Information Security
certificates man-in-the-middle vpn
Updated Mon, 18 Jul 2022 15:08:33 GMT

Is it possible to craft a certificate signing chain that thwarts MITM corporate VPNs?


Some companies install software on corporate VPNs which also come with a root certificate installed on all employees' machines. This allows for encrypted traffic to be decrypted by technology installed on the VPN. Some companies even have to do this to meet certain auditing and compliance requirements.

Is it possible for a website to set up a certificate signing chain in a way that if the root cert that signed it was replaced by the MITM root cert, it would either fail to load the website, or prevent it from being overwritten by the root cert entirely in the first place?

Or, if there's a root cert installed on a machine, is it impossible to prevent TLS intercepting by a MITM party?




Solution

From my understanding you are essentially asking if a web server certificate can be setup in a way that the traffic cannot be transparently intercepted and decrypted by corporate MITM solution, which a new root CA is installed as trusted at the client. I.e. the question is not specific to VPN.

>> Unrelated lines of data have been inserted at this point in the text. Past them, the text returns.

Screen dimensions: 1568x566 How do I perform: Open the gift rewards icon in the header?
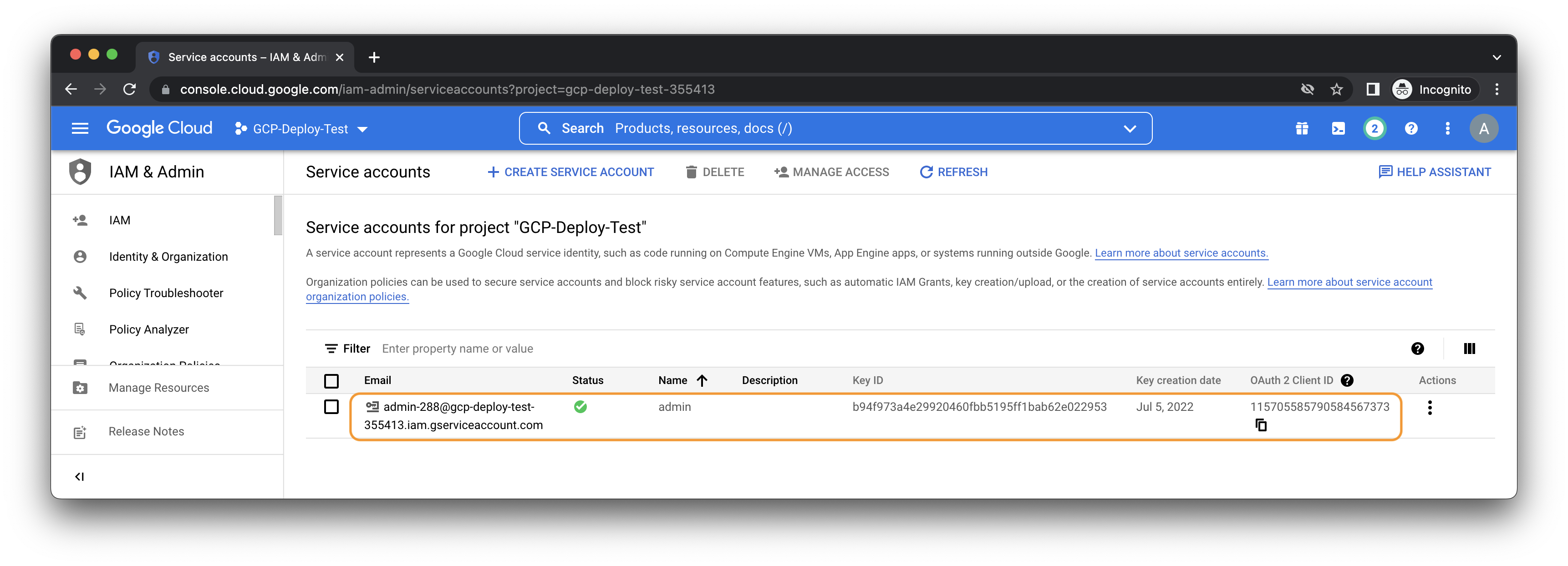click(1302, 128)

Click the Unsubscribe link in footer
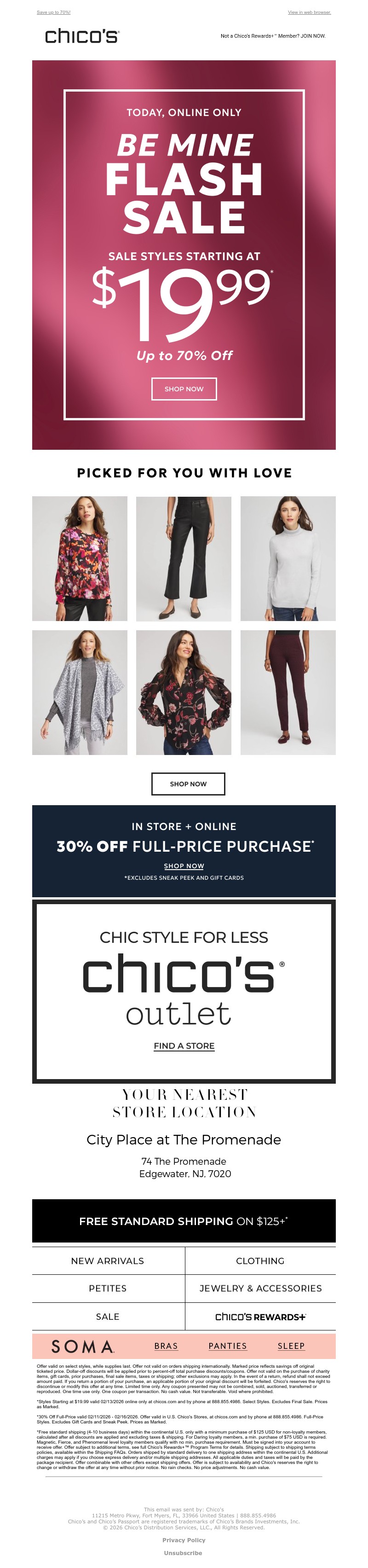(x=183, y=1553)
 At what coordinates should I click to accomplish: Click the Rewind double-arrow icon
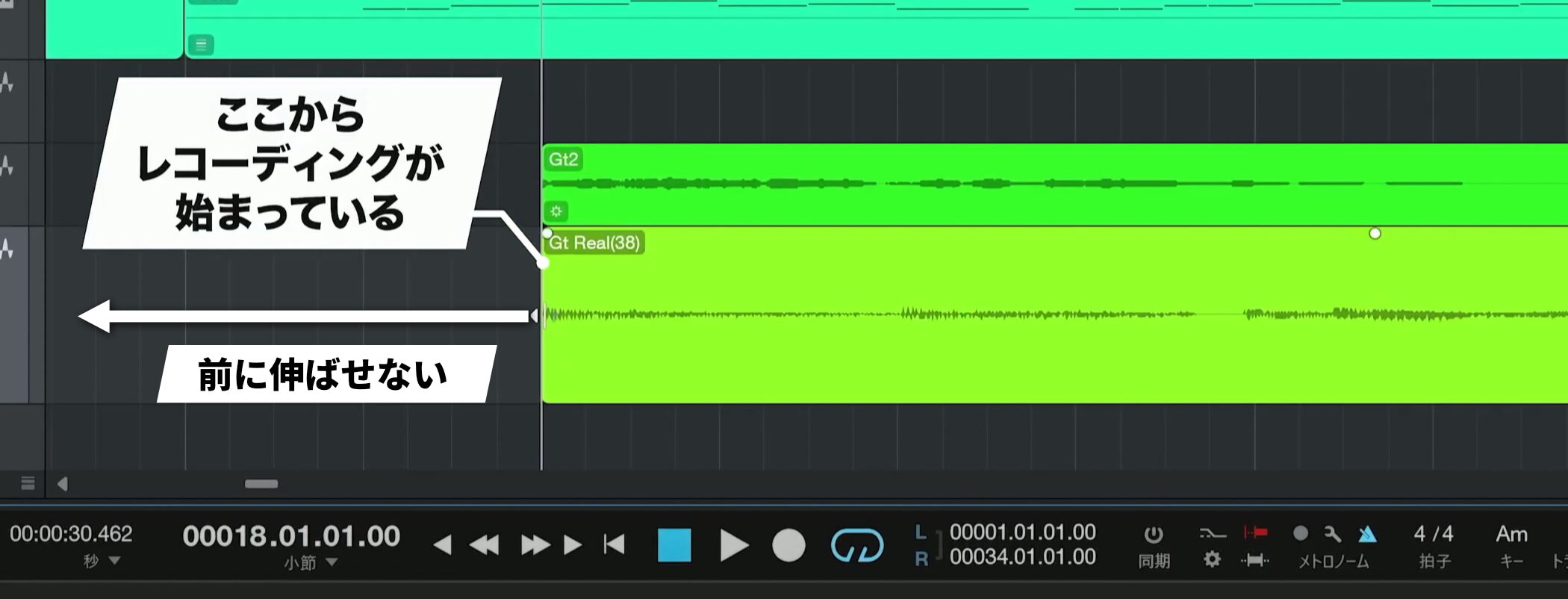(485, 545)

In a MITM setup the MITM proxy is basically the client to the original server and thus gets the servers certificate and chain. It then works as a server to the original client but sends a different certificate and chain. Since the client has no idea how the original certificate and chain looked like but trusts the CA for the new certificate, the client will trust the new certificate too. This means that simply with some magic on the certificate and chain it is not possible to protect against MITM.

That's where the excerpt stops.